• Stated problem 1: Set down the rows below word for word, from the line containing "The image size is (668, 501)." up to and including the final row, and leave the pictures out.

• Text block:
● ● ●

By the time the family began arriving, his occupation had changed to that of beadle.

So what is a beadle?
The office of Beadle has its roots in Anglo-Saxon times and the name derives from the word for “proclaim”. Originally the Beadle would call the town’s people to meetings and act as a messenger for those in authority. However, this parish office developed to the level where we could recognize Mr. Bumble the Dickens’ character from Oliver Twist, overlooking the workhouse. They often wore a distinct uniform and could have duties in regard to the church, education and civil matters. The post was to an extent ceremonial.

We hear some of what Abraham’s duties were from the newspaper’s of the time. It is clear that prior to the development of the police service, Abraham as Beadle was expected to intervene in illegal activities. In 1836, The Bradford Observer contains an account whereby Abraham was able to prove an allegation by Robert Gamble that Robert Turner was hawking cloth without a licence. Turner was charged £10.

● ● ●

• Supplied records:

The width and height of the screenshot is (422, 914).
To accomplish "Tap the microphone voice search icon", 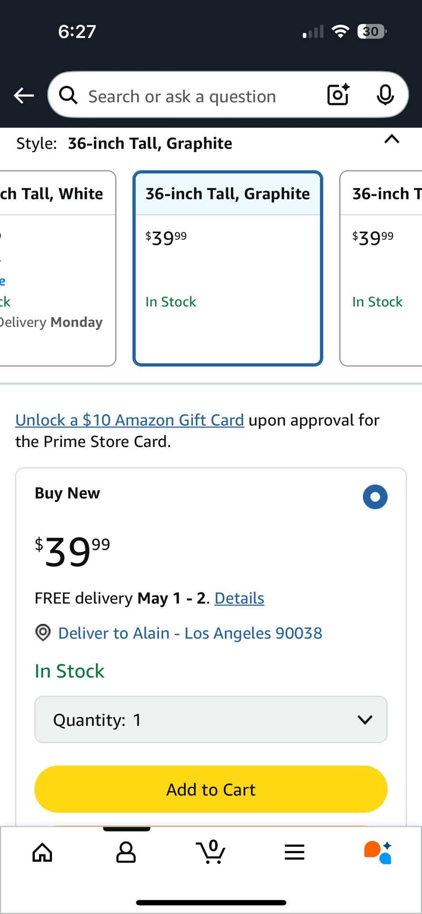I will (x=385, y=95).
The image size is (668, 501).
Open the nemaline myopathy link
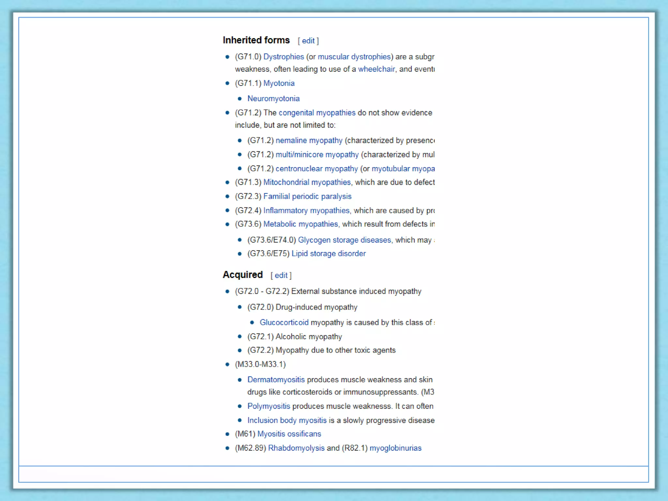(309, 140)
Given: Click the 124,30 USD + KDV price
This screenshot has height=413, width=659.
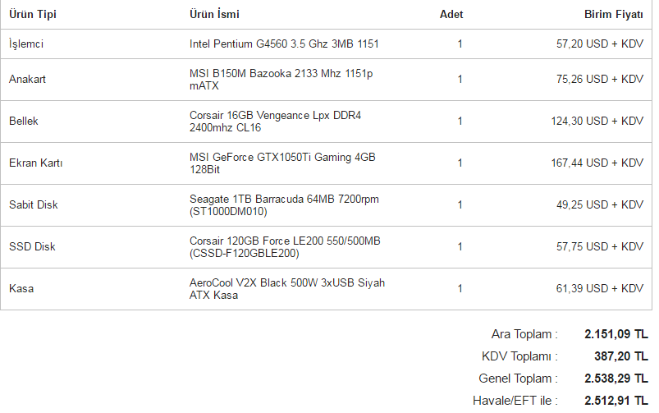Looking at the screenshot, I should coord(597,122).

● ● ●

• Stated problem 2: Extract from the passage about the beadle, word for word, the portion from "By the time" up to and including "an extent ceremonial.".

• Full output 1:
The image size is (668, 501).
Open the nemaline myopathy link
(309, 140)
Given: Click the 124,30 USD + KDV price
This screenshot has height=413, width=659.
Looking at the screenshot, I should coord(597,122).

• Full output 2:
By the time the family began arriving, his occupation had changed to that of beadle.

So what is a beadle?
The office of Beadle has its roots in Anglo-Saxon times and the name derives from the word for “proclaim”. Originally the Beadle would call the town’s people to meetings and act as a messenger for those in authority. However, this parish office developed to the level where we could recognize Mr. Bumble the Dickens’ character from Oliver Twist, overlooking the workhouse. They often wore a distinct uniform and could have duties in regard to the church, education and civil matters. The post was to an extent ceremonial.